## RECORDS TO PROCESS
=== Begin Enclosure ===

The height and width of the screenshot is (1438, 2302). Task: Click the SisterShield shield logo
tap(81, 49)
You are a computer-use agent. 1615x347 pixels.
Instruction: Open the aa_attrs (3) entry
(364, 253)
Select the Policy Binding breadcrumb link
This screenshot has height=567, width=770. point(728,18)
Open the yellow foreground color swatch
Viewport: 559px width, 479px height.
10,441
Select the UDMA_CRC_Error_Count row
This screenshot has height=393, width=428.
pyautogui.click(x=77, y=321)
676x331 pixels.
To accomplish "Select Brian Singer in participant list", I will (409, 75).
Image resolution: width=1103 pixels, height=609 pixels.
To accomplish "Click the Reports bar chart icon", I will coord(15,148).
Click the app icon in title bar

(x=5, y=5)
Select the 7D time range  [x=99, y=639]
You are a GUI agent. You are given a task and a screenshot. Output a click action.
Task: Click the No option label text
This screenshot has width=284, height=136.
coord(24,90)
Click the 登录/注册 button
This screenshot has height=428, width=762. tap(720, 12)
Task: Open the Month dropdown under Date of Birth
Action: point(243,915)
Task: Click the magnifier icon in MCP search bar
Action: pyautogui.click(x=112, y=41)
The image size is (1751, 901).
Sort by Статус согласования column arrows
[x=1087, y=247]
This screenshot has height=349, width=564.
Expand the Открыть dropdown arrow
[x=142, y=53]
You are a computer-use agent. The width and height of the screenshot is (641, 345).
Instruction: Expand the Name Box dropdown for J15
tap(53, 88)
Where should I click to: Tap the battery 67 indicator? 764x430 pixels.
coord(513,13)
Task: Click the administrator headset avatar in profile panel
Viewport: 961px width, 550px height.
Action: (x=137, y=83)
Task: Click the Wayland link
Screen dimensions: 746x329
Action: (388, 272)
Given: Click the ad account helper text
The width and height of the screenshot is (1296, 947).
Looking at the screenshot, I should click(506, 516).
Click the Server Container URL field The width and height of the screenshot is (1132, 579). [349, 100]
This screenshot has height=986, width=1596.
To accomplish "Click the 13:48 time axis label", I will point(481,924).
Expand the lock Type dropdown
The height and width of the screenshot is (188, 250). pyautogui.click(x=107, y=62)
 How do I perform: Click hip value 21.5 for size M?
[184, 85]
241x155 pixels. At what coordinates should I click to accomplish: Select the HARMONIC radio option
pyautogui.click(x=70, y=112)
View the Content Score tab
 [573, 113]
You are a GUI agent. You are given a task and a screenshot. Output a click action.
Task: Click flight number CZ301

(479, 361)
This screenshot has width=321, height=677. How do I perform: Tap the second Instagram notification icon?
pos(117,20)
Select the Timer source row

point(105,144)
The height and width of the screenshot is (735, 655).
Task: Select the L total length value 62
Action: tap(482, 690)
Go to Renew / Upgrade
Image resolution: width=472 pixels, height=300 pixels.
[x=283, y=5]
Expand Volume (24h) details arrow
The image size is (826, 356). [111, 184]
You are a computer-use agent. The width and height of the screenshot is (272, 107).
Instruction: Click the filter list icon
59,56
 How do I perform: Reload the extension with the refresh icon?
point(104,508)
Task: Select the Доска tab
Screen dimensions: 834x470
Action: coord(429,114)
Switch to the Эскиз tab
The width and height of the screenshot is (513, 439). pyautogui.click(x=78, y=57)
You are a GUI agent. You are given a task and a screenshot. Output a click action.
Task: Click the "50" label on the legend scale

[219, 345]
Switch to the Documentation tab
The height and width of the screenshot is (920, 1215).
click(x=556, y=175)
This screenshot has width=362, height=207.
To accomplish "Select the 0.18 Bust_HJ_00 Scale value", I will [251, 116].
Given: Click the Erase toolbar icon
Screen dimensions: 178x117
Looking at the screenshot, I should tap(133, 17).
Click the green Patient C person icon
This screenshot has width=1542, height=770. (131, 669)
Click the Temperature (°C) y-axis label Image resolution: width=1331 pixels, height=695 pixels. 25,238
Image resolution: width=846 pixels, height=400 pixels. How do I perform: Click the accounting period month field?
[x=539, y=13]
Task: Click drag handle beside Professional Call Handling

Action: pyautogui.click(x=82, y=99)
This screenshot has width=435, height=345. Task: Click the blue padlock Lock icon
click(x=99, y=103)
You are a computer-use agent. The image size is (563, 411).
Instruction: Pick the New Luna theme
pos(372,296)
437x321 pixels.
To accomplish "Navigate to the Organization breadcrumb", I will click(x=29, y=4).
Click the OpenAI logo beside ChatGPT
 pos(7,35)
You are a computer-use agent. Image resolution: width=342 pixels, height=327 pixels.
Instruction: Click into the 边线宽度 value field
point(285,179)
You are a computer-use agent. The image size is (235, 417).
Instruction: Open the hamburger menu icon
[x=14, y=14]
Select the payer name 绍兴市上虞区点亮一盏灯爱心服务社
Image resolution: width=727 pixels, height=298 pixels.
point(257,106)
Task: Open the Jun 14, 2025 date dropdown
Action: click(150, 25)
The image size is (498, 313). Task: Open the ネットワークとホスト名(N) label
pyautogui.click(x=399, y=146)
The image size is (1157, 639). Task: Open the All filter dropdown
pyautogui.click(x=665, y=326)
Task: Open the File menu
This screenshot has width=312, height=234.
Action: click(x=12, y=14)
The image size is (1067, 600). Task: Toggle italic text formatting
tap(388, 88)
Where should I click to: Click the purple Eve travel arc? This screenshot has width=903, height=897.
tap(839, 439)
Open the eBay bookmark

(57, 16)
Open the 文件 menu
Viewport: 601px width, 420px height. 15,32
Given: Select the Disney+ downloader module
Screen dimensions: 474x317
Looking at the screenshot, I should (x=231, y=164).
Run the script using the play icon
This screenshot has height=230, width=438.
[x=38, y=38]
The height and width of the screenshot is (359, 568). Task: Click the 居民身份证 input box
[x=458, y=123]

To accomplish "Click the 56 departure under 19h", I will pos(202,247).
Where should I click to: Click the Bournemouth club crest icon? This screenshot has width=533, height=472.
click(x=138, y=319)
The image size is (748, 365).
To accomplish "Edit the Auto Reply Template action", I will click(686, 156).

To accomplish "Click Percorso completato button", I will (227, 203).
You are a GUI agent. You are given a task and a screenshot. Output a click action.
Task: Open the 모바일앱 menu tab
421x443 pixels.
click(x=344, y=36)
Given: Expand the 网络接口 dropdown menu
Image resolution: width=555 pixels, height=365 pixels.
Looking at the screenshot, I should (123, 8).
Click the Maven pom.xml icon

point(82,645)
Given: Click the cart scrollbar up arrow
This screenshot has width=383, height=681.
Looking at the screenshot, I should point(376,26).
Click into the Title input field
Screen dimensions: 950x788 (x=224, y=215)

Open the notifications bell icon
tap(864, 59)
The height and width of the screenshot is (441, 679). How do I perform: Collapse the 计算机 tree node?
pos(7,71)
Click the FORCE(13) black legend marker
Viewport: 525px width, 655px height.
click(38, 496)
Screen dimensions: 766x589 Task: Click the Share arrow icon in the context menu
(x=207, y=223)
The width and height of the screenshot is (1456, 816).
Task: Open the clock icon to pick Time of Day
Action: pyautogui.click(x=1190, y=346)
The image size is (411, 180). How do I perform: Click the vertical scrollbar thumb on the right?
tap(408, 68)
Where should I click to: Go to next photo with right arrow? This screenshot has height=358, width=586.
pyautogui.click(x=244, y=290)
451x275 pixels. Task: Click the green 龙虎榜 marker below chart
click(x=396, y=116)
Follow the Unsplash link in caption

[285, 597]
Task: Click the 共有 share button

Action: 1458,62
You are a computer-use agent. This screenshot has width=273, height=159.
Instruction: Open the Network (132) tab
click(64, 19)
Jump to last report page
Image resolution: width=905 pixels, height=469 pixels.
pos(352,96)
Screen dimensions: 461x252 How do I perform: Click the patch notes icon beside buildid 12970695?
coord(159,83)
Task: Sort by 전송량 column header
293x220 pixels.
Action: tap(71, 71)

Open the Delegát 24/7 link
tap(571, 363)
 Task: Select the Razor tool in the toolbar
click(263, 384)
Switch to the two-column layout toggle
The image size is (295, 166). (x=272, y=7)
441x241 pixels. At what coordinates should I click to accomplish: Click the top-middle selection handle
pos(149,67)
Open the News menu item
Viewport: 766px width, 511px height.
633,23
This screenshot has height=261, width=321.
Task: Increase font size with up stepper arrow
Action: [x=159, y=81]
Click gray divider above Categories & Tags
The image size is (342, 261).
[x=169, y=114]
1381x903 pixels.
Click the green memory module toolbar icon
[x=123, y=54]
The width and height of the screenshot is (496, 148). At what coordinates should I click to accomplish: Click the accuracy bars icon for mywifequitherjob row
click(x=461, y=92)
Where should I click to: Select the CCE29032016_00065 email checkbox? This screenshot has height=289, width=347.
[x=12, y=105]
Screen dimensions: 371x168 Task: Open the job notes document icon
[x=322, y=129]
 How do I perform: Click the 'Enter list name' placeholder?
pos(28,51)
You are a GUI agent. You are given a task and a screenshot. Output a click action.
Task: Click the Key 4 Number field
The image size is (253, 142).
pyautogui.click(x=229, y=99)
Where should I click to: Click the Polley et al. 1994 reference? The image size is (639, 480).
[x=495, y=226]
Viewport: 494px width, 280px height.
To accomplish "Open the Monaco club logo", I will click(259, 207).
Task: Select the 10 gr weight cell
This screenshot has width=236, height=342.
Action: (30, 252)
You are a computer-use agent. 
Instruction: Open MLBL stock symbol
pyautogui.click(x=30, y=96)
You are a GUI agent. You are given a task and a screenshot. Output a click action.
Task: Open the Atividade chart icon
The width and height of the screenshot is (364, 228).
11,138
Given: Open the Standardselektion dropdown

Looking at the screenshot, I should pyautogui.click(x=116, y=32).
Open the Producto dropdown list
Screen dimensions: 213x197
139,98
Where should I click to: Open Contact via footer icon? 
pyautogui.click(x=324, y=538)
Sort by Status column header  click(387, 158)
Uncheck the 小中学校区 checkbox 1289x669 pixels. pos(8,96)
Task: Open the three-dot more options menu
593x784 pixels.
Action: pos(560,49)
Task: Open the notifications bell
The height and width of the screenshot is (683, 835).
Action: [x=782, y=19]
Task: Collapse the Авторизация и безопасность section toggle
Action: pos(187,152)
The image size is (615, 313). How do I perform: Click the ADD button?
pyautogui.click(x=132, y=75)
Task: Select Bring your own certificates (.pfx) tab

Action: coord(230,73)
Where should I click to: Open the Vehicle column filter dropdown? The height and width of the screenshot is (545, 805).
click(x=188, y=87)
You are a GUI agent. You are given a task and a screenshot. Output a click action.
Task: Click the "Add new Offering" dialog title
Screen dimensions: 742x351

=== End Enclosure ===

## EXERCISE BRIEF
If the word "header" is on a line above, return that line.

## WRITTEN REPLY
Task: Sort by 전송량 column header
Sort by Status column header  click(387, 158)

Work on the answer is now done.